Wednesday, February 17, 2010


Shiver, by Maggie Stiefvater, is going to remind you of Twilight. The comparisons between the two are inescapable: the whole star-crossed, girl-meets-supernatural-boy thing is just too similar. But where Twilight shows a certain restraint, Shiver's characters don't remain as chaste.

Grace was attacked by wolves as a little girl -- pulled from her tire swing and dragged into the woods, she should have died. Somehow she didn't, and now she has an obsessive interest in one particular wolf with yellow eyes.

After a classmate is killed by wolves, hunters enter the woods to exterminate the pack. Grace, terrified that something might happen to "her" wolf, manages to stop the hunt, but not before one of the wolves is shot. Arriving home, she discovers a boy on her deck, covered in blood and obviously suffering from a gunshot wound. He has yellow eyes. Somehow she knows that he is her wolf.

It is love at first sight, or at least at first human sight since all their prior contact has been inter-species. Sam moves in with Grace (her parents aren't very parental: they spend all their time acting like they don't have a child and don't notice that Sam is staying in their home, despite the fact that he lives there for more than a month).

Cold, it turns out, is what changes the werewolves into wolves. The colder the weather, the closer they get to changing until at last they change for the winter and don't become human again until spring. And eventually, they don't change back at all, living out the rest of their lives as wolves. It becomes critical for Sam to stay warm: he is close to changing and is certain that this will be his last year -- after he changes this time, he will not be human again.

The central mystery of the book is whether there's a cure for this ailment. Grace was bitten during her attack as a child, yet has never changed. She appears to have increased sensory awareness -- her wolf sense -- but she stays Grace. How is this possible? What implications are there for Sam?

Some of the writing is lyrical. It draws heavily on poetry -- Sam is a songwriter and the loss of his self-awareness when he becomes a wolf is devastating to him. He is forced by his nature as a werewolf to live in the moment. Grace, on the other hand, is hyper-responsible, a planner, and her practicality in the face of her parents' immaturity is another theme that's well handled. Their different approaches to this problem of Sam's wolfishness are part of what makes the book work.

Where Twilight spends three full books on the "I want you-But we mustn't!" tug of war, Shiver only draws out the suspense for about 2/3rds of the novel before Sam and Grace sleep together. I have a problem with that, given that this is targeted at 13-18 year olds. Granted, they are supposed to be soul-mates (wolves, you may remember, mate for life), and it's not explicit, but still, Grace is only 16 or 17. Shiver's language is also rougher; more OMGs, a "bitch" or two, and one reference to "ass-kicking boots." It's relatively tame compared to the way actual high school students talk, and not at all gratuitous, but it's there.

The ending really got me, mainly because it wasn't well explained.
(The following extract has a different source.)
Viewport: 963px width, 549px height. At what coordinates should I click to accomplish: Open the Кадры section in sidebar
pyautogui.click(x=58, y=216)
I found myself closing the book and thinking, "How did that happen?" I think I have made peace with it in my head, but to say that it's clear would be grossly misleading. Perhaps this is going to be explained in the sequel Linger, due out this summer (2010).

Shiver has some nice bits -- the poetry, Sam's agony as he anticipates losing himself and Grace, perhaps forever, the way weather intrudes in and shapes the story. But I wouldn't recommend it for kids under 16, because of the sexual relationship.

And seriously consider reading this one under a blanket, because the constant references to the cold start to get to you after a while.